Written exercise 1 :: In the passage on Urdu image captioning, what search approach does the decoder use to generate captions?
Written exercise 2 :: Go on with the passage on Urdu image captioning from its final sentence.

Passage to read ::
++++++++++++++++++++

So, in this paper, the Flicker30k dataset was used, which is an extended version of Flicker8k that can be translated into Urdu. Our model uses two deep learning architectures. ResNet-50 and NASNetLarge, as encoders to extract key visual features from images. These features are then processed by an LSTM (Long Short-Term Memory) [31] Network, which serves as the decoder to generate captions. The encoder extracts features from images, and then these features and vector files originating from captions are passed to a decoder. The decoder generates a caption using a greedy search approach in sequence. All these generated captions are evaluated using evaluation metrics which are BLEU and its variant, and achieve effective outcomes.

++++++++++++++++++++

Target pointing data

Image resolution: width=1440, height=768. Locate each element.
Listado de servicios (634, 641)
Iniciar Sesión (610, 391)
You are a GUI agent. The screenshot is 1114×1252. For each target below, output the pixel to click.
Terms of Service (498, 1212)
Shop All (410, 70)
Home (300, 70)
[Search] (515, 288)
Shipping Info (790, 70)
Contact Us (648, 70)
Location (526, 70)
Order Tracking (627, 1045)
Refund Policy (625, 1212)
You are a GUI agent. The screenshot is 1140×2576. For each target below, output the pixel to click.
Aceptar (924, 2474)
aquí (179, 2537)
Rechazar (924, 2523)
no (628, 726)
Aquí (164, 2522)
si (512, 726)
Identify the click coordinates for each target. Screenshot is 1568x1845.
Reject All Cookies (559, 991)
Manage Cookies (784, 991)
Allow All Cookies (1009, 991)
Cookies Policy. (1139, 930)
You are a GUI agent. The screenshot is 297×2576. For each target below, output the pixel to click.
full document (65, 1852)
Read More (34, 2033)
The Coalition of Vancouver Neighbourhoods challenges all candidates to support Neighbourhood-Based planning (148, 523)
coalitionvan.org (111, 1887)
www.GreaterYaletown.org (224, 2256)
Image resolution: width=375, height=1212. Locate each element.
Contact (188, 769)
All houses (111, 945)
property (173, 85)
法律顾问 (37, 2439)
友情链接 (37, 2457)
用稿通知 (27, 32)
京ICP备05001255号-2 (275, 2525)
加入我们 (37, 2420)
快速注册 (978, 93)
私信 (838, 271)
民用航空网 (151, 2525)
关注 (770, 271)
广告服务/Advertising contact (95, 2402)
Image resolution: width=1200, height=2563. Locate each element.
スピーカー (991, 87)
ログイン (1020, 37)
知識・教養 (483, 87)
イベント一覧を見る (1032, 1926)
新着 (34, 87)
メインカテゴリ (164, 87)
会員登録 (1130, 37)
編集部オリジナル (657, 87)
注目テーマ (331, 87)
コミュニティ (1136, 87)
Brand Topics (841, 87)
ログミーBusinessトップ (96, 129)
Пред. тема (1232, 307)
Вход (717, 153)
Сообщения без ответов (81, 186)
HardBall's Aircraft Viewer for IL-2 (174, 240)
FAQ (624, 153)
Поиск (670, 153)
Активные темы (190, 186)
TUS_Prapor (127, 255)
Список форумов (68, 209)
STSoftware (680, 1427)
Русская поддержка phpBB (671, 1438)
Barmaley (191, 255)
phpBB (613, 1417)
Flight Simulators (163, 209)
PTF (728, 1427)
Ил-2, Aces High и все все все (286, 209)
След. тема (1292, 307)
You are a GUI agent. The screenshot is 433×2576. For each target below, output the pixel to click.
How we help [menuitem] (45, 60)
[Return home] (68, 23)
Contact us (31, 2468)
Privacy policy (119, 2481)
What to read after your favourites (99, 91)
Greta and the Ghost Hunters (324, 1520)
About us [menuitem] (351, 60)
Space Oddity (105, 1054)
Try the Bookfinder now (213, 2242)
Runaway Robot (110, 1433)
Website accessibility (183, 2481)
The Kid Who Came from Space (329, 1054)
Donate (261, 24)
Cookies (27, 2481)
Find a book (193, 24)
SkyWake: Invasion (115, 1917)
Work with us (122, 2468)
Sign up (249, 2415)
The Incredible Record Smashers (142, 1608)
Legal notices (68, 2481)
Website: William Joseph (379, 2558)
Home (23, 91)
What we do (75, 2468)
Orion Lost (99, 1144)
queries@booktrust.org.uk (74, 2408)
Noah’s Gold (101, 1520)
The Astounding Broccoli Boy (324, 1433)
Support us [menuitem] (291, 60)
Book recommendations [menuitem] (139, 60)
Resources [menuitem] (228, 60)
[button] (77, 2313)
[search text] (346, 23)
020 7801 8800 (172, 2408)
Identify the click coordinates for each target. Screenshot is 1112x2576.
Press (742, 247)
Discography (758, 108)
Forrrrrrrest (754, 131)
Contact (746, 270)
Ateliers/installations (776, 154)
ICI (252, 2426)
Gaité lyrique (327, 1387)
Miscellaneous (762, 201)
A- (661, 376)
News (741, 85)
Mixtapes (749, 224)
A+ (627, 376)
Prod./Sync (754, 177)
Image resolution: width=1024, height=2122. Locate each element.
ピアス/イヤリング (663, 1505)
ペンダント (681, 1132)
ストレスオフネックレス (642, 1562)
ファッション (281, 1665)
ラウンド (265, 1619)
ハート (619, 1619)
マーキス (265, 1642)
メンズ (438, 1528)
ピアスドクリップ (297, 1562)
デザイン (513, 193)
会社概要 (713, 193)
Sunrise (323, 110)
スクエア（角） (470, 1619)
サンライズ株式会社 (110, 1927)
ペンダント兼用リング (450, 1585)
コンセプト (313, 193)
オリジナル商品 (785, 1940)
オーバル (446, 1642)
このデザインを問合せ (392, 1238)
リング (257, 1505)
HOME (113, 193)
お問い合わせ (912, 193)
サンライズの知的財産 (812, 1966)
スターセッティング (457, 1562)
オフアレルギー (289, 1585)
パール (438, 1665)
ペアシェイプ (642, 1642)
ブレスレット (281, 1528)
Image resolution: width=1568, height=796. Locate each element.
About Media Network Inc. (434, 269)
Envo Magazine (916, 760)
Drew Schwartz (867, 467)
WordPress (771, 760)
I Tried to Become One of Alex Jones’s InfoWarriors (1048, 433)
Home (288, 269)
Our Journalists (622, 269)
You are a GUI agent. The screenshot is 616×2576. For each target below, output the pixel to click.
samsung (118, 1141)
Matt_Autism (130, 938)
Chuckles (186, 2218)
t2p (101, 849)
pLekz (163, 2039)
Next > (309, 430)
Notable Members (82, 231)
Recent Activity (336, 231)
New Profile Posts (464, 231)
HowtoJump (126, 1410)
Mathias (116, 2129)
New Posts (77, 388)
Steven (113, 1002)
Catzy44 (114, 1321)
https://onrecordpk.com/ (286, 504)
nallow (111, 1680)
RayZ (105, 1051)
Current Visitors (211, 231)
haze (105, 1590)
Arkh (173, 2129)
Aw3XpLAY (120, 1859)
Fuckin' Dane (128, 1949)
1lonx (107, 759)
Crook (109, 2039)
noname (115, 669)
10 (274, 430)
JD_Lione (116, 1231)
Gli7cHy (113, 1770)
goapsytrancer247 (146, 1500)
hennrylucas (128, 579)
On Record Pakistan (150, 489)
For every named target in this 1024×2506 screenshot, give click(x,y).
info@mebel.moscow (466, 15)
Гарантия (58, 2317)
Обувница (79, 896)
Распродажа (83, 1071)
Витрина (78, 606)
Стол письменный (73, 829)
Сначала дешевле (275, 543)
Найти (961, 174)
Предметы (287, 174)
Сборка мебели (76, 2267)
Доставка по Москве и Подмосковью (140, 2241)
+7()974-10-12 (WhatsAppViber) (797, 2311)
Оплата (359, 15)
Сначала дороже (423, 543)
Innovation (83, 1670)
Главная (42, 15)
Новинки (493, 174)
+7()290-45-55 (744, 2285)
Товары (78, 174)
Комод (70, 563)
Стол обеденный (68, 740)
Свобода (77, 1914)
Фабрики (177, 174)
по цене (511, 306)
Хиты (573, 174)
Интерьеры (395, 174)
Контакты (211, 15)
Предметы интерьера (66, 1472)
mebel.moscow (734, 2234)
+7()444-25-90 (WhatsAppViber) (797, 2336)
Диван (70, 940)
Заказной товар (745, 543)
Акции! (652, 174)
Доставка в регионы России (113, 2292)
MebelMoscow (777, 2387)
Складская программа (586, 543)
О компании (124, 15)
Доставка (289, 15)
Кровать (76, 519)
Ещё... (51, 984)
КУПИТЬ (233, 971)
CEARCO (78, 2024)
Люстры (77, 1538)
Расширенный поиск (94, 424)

++++++++++++++++++++

Exercise answer 1 :: A greedy search approach, producing the caption in sequence.

Exercise answer 2 ::
Despite its significance, Urdu remains an under-resourced language, with complex grammar and morphology[32]. Additionally, there are difficulties in text tokenization and language modeling and a lack of data available for Urdu over the internet. It is necessary to expand resources and solutions for Urdu to promote research in the language. Especially when the benchmark corpora have been established for almost all English research problems, Urdu remains an under-resourced language. This poses a significant challenge for developing an Urdu image captioning system. There are several challenges associated with the generation of captions in Urdu. Some of them are:

  1. (1) Lack of a sizeable dataset in Urdu for the development, comparison, and evaluation of deep learning and transfer learning strategies for creating captions from images in Urdu.
  2. (2) The previous model provided limited technical results for accurate prediction, primarily relying on score metrics.
  3. (3) There is also a need for a robust model that generates the caption of the given image in Urdu language. There is no large-scale and reliable model available for generating Urdu captions from images.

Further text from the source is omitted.